- **PROVIDED PASSAGE**:
►

Liposuction Complications and Risks

All surgeries have risks and complications, and liposuction is no exception. Liposuction complications can and do happen. These complications range from critical to superficial.


You can have a bad reaction to anesthesia during a liposuction procedure. Anyone can develop an allergy to anesthetic medications, even if he or she has done well with it in the past.


An infection can occur after any surgery. The incisions with liposuction are small, but can become infected even if they are kept clean.

Bleeding Complications

Excessive bleeding during the procedure and afterward is one of the risks associated with liposuction surgery. Additionally, a hematoma or seroma can form in the areas treated. A hematoma is a pocket of blood that may be clotted or partially clotted. A seroma is a pocket of watery fluid. Treatment for either a hematoma or a seroma may include simply waiting for them to slowly resolve or inserting a needle to drain them.

Fat and Tissue Necrosis

Necrosis is the medical term for dead tissue. During liposuction, some fat cells may die due to lack of blood supply caused when blood vessels are severed. When this occurs, the fat drains from the incision sites. However, necrosis in other tissue is a serous condition that can lead to infection.

Risks Associated with Ultrasonic Liposuction

Because it involves the use of ultrasonic energy, Ultrasonic Liposuction carries risks that other liposuction techniques do not. The most serious risks associated with Ultrasonic liposuction are burns, either internally or on the skin. Keeping the ultrasonic transmission paddles or the ultrasonic cannula moving during the procedure helps to minimize the risk of burns.

Lidocaine Toxicity

With superwet and tumescent liposuction, a lot of fluid containing lidocaine is infused into the tissue. The body may react to the large amount of lidocaine being used.


Thromboembolus (plural: thromboemboli) occurs when a blood clot forms, breaks free and travels to the lungs or the brain. It is a serious risk associated with liposuction. Pulmonary thromboemboli, the movement of a blood clot to the lungs, can lead to cardiac arrest, a coma or possibly death.

Symptoms include labored breathing that starts within 72 hours after surgery. Although a pulmonary thromboembolus typically becomes evident within 3 weeks after surgery, it may occur at any time after the procedure.

Fat Emboli

A fat embolus is similar to a thromboembolus, but instead of being a blood clot, it is a globule of fat that has entered a blood vessel and can be carried to the heart, lungs or brain. As with thromboemboli, fat emboli can cause serious illness, disability or death.

Pulmonary Edema

In some types of liposuction, the surgeon injects large amounts of fluid into the body. This can result in a build-up of fluid in the lungs or pulmonary edema. In most cases, this occurs when the patient is overhydrated. Symptoms of pulmonary edema include shortness of breath, wheezing and gurgling noises during breathing.

◄

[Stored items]
►

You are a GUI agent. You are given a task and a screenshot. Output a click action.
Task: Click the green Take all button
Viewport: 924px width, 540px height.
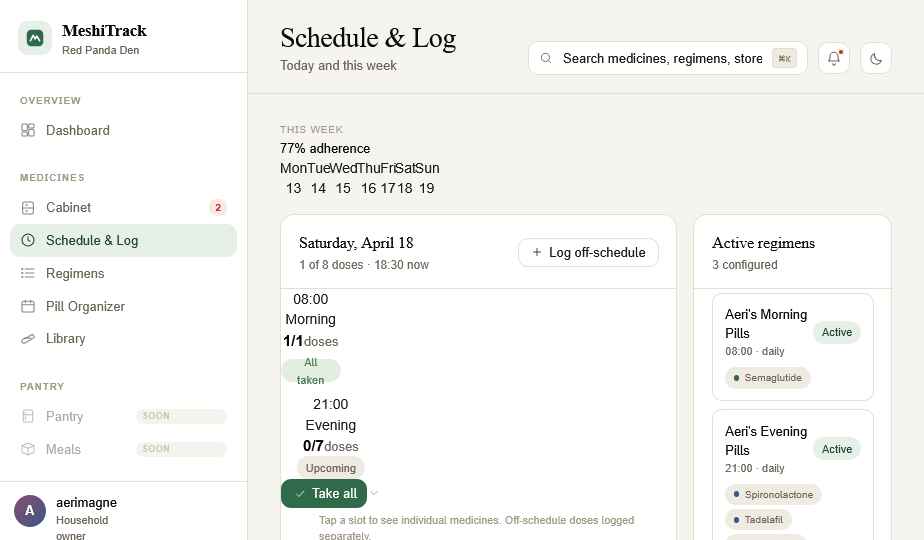pos(324,493)
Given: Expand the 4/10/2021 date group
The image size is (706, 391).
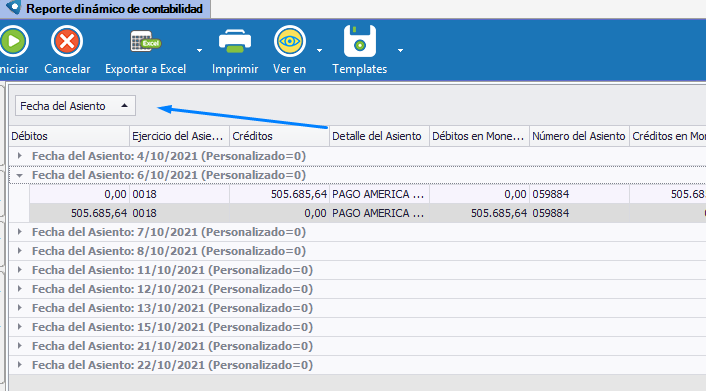Looking at the screenshot, I should pyautogui.click(x=19, y=156).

◄

- **EXERCISE**:
Do these statements agree with the text on liposuction risks? Answer yes or no for each, quoting the deciding words. 1. A seroma is a pocket of blood. 2. Keeping the ultrasonic cannula moving during the procedure helps reduce the risk of burns. 3. Pulmonary edema in most cases occurs when the patient is dehydrated.

- **RESPONSE TO THIS EXERCISE**:
1. No: "A seroma is a pocket of watery fluid."
2. Yes: "Keeping the ultrasonic transmission paddles or the ultrasonic cannula moving during the procedure helps to minimize the risk of burns."
3. No: "In most cases, this occurs when the patient is overhydrated."